City Council Committee Passes Modified Chelsea Market Expansion Plan

By Mathew Katz on October 25, 2012 4:58pm 

CITY HALL — The City Council’s zoning subcommittee voted to approve a modified plan to expand Chelsea Market, setting the stage for its final approval next week.

The proposal passed the City Council’s Zoning and Franchises and Land Use subcommittees after landlord Jamestown Properties agreed to several changes to the plan, negotiated by council members throughout the day.

The new plan includes restrictions to protect the preservation of the market's existing buildings as they are today, including controls on what masonry and windows can be used. There is also a provision forbidding ad signage on the new expansion.

The Council also negotiated a specific use for roughly $4.7 million in cash going to the West Chelsea Affordable Housing fund — it will now go to the next door Fulton Houses to make new affordable housing units.

In exchange, the committee voted to move the proposal forward. If passed by the full Council, it would shift Chelsea Market into the Special West Chelsea District, allowing them to build a 210,000-square-foot expansion on the Tenth Avenue side, along with a 90,000-square-foot-addition on the Ninth Avenue end of the building. Both parts would house new, high-tech office space.

Other concessions include an agreement that 75 percent of the building's concourse will be dedicated to food-related uses, including new food startups. Jamestown also promised to pledge $1.05 million over four years to create a technology-training program for youth in nearby public housing.

In addition to the donation to the affordable housing fund, Jamestown will also be required to contribute roughly $12 million for the High Line Improvement Fund.

"This has been a long process. The project has changed in numerous ways along the way," said Councilman Mark Weprin, chairman of the committee.

Weprin added that the expansion would likely be beneficial for the city's tech sector and could help attract desirable companies to New York.

"We need new businesses. I understand how the neighbors are upset, but in the end we have to weigh what's best for the entire city," he said.

The zoning subcommittee hosted an hours-long, often raucous public hearing on the proposal on Tuesday, during which only Weprin stuck around for the entire session.

City Council Speaker Christine Quinn, who represents Chelsea, but has been largely absent from public discussions on the plan, met with both sides of the struggle in an attempt to get a deal that would work for both the business community and longtime Chelsea residents, according to sources involved in the meetings.

In a statement, Quinn hailed the agreement as good for both the neighborhood and the city's economy.

"This agreement ensures the Chelsea Market we know and love today will be allowed to grow in a way that preserves its current facade and keeps it in scale with the surrounding neighborhood," she said.

"In the original plan, there were no restrictions on what the developer could do to the unique and cherished ground-floor retail space dominated by food vendors. The Council’s action permanently protects 75 percent of the current total interior ground-floor concourse retail space for food-related uses."
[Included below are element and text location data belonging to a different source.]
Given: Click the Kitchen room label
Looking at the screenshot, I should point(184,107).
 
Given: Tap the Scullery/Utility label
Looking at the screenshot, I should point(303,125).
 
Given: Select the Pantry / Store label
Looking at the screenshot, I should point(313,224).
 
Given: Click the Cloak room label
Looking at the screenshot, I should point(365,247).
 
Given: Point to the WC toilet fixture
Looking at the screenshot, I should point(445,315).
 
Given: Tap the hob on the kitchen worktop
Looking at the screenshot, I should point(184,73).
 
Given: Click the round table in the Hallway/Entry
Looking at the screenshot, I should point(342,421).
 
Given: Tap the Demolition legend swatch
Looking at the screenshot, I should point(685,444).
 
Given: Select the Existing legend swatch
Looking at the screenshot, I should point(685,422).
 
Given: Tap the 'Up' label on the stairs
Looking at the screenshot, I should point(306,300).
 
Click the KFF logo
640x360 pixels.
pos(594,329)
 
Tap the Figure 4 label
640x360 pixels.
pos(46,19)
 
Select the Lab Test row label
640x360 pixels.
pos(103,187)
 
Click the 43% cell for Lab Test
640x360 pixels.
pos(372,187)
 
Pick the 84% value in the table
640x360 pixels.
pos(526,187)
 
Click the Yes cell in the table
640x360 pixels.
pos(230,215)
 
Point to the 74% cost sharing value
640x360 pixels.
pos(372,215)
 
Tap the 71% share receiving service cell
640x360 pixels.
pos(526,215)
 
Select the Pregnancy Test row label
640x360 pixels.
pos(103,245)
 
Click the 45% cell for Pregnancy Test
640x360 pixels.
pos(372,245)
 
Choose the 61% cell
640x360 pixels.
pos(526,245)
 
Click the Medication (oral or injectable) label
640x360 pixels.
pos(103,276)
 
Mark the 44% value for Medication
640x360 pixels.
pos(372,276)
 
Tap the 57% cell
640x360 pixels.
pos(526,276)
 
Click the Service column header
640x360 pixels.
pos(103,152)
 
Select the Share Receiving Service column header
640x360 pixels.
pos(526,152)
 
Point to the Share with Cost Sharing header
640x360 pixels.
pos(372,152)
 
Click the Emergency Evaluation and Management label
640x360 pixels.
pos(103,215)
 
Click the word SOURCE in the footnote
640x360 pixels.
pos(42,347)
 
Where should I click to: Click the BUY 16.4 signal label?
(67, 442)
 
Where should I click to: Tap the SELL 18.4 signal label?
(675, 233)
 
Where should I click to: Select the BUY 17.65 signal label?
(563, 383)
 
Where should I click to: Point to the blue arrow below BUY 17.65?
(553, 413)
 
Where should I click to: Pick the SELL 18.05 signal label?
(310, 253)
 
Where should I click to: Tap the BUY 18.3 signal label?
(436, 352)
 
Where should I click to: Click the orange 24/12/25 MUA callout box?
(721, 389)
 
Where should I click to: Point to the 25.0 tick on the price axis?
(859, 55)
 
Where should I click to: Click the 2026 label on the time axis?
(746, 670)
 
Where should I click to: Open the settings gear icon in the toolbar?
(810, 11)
Jamestown, who says that the expansion will create 1,200 permanent jobs along with another 600 jobs during the construction, praised the subcommittee’s decision.

"We're gratified we've had a positive vote from the committee," said Jamestown Chief Operating Officer Michael Phillips. "It's been a positive process and I think the plan has struck a good balance."

The expansion continued to draw criticism from a wealth of preservationist opponents, who said that any expansion of the market would destroy the character of the historic building, bring in traffic to the neighborhood and lead to higher rents in Chelsea.

“The Council committee’s vote is deeply disappointing,” said Andrew Berman, executive director of the Greenwich Village Society for Historic Preservation. “There are a million places in Chelsea and other parts of Manhattan where this type of development could go. Putting it on top of an historic landmark, at an intersection already bursting at the seams with traffic, and where it will cast a shadow on the High Line park, just makes no sense."